Eric Schmidt, the CEO of Google, caused some jaws to drop when he spoke in a recent interview with Fortune magazine about the future of newspapers, which are struggling economically despite the fact that their articles help nourish countless search engines, including his.
"People love the news," he said, adding that he wished he could do more to help traditional media. "The problem is ... that the culture of the Internet is that information wants to be free."
The statement made me wonder what a judge would say if a man accused of theft pleaded, "I'm sorry, your honor, but the jewels wanted to run free."
Jeff Jarvis, for one, doesn't share my incredulity.
He's a leading new-media thinker, blogger, college professor, partner in a news aggregator Web site called Daylife and columnist for The Guardian in London. He also just came out with a book titled What Would Google Do? He argues that much of corporate America, and government, too, would be in much better shape if it followed the ethos of the world's largest search engine. He offers a few dozen "Googly" rules for companies - maybe even for people - to live by.
Give the people control. Do what you do best, and link to the rest. Small is the new big. The mass market is dead; long live the mass of niches. There is an inverse relationship between control and trust. Be honest. Be transparent. Free is a business model. Middlemen are doomed. Simplify, simplify. Don't be evil.
Jarvis has a background and affection for old media even as he sings the Hallelujah Chorus for the new. He's the creator of Entertainment Weekly magazine, a former television critic for TV Guide and People, and a former journalist for the New York Daily News, The Examiner in San Francisco and Chicago Tribun e.

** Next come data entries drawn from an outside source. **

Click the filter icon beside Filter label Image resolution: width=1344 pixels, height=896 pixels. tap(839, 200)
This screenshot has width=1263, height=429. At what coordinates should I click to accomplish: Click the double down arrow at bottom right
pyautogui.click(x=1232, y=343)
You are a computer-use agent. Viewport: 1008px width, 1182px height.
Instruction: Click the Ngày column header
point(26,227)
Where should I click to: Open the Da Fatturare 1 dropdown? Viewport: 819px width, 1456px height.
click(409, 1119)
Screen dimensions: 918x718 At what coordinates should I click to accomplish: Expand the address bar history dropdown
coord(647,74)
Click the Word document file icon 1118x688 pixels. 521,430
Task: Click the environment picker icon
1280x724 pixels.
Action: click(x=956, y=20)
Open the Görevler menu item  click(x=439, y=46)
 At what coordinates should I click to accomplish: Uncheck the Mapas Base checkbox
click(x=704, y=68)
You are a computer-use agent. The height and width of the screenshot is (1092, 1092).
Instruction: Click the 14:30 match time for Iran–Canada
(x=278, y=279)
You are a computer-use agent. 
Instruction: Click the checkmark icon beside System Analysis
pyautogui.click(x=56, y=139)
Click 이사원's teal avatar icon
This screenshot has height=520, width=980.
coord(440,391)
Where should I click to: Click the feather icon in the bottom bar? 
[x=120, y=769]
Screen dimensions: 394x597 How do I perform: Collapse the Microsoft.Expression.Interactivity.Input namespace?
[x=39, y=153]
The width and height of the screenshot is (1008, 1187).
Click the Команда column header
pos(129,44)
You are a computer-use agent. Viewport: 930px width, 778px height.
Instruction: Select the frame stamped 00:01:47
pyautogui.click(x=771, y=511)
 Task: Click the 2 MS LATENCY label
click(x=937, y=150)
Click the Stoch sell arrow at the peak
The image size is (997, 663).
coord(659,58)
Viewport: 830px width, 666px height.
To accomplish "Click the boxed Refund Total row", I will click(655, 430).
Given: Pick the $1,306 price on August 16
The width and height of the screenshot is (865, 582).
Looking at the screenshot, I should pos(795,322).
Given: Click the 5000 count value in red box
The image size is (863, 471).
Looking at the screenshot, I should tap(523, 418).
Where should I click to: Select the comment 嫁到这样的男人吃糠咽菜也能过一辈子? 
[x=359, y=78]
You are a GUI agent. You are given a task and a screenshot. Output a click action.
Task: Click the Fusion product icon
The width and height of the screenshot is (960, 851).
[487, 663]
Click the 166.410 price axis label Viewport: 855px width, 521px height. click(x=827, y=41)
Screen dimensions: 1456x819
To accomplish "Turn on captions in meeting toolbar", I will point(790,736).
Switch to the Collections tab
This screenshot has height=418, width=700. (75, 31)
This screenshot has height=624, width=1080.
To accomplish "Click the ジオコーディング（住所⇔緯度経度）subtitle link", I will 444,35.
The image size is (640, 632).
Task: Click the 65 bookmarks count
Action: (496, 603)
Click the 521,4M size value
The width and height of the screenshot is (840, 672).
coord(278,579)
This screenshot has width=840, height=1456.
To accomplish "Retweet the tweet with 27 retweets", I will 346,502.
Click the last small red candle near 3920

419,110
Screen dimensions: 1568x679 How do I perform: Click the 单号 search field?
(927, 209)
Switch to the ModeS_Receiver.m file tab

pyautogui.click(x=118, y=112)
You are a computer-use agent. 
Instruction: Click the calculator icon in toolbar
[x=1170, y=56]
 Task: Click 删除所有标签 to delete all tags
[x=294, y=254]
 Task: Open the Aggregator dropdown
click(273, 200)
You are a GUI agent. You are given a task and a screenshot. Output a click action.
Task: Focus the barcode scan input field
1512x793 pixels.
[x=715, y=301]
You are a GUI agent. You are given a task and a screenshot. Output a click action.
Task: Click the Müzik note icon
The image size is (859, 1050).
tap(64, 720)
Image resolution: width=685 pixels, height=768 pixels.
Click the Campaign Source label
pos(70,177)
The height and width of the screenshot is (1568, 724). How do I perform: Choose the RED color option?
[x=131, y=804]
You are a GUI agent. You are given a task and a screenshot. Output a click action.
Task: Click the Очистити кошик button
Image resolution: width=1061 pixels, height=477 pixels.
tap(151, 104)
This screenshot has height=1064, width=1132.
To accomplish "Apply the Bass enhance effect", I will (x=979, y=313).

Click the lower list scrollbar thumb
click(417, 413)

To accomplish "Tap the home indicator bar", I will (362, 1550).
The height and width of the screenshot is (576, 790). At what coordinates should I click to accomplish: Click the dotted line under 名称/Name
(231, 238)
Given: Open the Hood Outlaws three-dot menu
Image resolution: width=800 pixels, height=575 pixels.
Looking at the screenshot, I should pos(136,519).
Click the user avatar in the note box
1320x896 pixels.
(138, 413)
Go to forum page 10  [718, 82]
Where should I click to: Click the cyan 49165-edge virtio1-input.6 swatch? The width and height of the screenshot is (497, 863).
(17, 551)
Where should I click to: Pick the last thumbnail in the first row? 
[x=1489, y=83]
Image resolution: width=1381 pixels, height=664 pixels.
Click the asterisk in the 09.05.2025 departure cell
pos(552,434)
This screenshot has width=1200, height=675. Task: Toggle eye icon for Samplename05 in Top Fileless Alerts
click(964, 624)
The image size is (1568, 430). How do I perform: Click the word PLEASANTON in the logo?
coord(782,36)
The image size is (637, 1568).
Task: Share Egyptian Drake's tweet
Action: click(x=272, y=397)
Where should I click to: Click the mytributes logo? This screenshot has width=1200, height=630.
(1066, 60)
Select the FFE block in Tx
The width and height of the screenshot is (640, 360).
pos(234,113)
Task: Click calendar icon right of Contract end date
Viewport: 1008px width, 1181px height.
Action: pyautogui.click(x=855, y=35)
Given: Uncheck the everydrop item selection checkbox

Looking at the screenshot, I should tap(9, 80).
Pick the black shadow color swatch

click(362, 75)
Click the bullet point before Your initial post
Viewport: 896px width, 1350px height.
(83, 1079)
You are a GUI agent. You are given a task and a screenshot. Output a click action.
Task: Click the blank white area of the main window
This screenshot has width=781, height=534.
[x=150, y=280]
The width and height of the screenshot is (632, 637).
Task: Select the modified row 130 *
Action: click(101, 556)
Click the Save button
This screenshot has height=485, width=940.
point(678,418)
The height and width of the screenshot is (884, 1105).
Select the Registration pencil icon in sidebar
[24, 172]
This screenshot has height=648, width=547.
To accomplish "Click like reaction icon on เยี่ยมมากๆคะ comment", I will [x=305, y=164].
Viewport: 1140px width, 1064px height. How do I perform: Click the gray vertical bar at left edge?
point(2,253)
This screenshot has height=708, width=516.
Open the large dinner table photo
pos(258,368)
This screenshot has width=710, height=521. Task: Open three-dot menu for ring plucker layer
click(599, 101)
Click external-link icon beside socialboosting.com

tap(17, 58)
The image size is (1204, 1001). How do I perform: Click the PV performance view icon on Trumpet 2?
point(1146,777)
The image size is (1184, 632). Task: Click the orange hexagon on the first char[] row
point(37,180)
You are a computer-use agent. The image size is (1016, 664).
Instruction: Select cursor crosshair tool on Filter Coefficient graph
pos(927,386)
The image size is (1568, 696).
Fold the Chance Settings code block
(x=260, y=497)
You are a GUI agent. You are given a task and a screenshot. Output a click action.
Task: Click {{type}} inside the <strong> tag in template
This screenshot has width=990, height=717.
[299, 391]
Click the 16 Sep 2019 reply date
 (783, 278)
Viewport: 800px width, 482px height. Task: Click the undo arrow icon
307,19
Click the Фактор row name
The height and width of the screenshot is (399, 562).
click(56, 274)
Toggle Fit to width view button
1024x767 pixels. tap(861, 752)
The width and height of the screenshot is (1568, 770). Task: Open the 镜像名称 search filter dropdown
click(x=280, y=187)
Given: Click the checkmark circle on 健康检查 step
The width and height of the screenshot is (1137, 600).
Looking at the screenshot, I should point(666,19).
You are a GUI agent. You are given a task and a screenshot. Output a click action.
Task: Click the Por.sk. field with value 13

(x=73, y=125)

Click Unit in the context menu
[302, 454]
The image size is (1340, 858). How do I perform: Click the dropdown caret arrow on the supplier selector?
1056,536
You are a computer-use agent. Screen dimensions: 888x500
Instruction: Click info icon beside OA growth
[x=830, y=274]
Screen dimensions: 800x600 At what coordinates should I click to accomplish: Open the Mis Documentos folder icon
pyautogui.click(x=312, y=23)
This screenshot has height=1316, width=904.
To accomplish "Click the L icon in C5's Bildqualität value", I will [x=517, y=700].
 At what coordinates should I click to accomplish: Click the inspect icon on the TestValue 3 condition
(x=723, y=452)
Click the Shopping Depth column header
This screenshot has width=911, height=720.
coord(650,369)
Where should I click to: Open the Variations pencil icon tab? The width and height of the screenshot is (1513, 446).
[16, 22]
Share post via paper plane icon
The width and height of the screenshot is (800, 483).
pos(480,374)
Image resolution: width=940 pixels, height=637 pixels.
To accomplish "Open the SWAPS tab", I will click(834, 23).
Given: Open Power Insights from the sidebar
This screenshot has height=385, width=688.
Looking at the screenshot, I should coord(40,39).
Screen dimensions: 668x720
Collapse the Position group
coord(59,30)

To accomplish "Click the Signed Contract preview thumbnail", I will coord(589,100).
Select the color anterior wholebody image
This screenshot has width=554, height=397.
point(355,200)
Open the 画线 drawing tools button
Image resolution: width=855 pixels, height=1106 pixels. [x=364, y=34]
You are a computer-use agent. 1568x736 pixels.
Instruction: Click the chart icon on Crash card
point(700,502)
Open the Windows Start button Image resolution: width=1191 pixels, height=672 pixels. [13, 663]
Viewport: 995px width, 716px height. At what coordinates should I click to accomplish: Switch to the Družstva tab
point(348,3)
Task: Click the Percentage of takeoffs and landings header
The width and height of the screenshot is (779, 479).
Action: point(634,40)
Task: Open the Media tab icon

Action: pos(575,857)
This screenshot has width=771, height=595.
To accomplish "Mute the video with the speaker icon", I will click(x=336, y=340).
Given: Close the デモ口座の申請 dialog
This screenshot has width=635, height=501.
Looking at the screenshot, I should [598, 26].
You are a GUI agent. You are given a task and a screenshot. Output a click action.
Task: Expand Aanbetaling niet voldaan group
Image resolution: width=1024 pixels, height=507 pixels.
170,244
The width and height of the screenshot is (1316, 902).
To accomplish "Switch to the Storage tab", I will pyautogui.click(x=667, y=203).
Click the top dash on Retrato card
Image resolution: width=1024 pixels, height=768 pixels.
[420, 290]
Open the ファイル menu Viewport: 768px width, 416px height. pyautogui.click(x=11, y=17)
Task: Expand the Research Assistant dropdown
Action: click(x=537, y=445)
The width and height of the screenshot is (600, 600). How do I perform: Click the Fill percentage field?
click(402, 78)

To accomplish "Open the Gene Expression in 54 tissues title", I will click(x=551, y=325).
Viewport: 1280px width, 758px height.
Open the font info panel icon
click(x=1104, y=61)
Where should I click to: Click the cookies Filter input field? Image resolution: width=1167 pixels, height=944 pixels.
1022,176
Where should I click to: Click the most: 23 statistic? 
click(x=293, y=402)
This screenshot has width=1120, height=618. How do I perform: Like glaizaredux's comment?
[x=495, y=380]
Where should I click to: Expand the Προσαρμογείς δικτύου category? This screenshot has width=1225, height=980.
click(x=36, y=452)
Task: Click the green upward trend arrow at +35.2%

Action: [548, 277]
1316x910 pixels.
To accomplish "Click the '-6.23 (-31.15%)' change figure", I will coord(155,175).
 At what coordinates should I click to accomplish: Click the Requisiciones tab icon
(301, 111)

His book is thoughtful, heavily opinionated and useful, including for anyone who is mystified by the post-dot-com era and wants a better grasp of what has succeeded on the Internet in the past few years.
As the author would say, he didn't set out to write a book about Google the extremely inventive company as much as Google the philosophy. Google and other new-age companies like Craigslist, the online classified ad site, have been successful, he writes, because the people who created them were driven to fill a need. Their motivation wasn't making money, he says, which may be why they have made so much.
"The key lesson about Google is that it grew not by borrowing capital and by making acquisitions, but by creating platforms and networks that enabled others to build on it," Jarvis says in a phone interview a few days after returning from the World Economic Forum in Davos, Switzerland.
Jarvis said he got the idea for the book and its title a couple of years ago while at a conference in London. Hearing news executives complain about the giant search engine that was appropriating their work, he thought that they should stop complaining and try to emulate it.
There's no question that media executives have been flummoxed about Google. If you had told them 15 years ago that someone was going to take their publications' work for nothing, they'd have scoffed. If you had added that they'd be in a position of hoping Google and others would take more of their stories to juice their own publications' Web site traffic, they would have called the company nurse for you, or perhaps security.
The question isn't "WWGD?" but "WHGD?" - "What Has Google Done?" Traditional media are in a quandary: They can't make Google go away, but they can't quit it, either.
Jarvis, who blogs at buzzmachine.com, is an eloquent advocate for Google's way. During our conversation, about the only time I heard dead silence was when I asked if Google believes information "wants to run free," why does most of the company's $22 billion in annual revenue come from the advertising it hosts? Advertising is just another form of information. Why doesn't Google think that information wants to "be free"?
Google is being Clintonian in defining what "it" is. (If Google gave away ads, that would be no boon for traditional media, either, but it might make the search engine more willing to negotiate the use of others' work.) No one needs Jarvis' convincing to recognize we're not going back to where we came from. But the arranged marriage, in which media companies struggle to financially support the news gathering that Google and others use for free, can't last either.
His bona fides as a media visionary notwithstanding, even Jarvis acknowledges the tectonic shift of the information age has been rockier than anticipated. He teaches "entrepreneurism journalism" to graduate students at the City University of New York, who might go on to launch journalistic Web sites since former industry inroads have dried up.
"Part of my assumption was that we were going to have an orderly transformation in the world of media," he said, adding with some understatement: "It could be painful for some."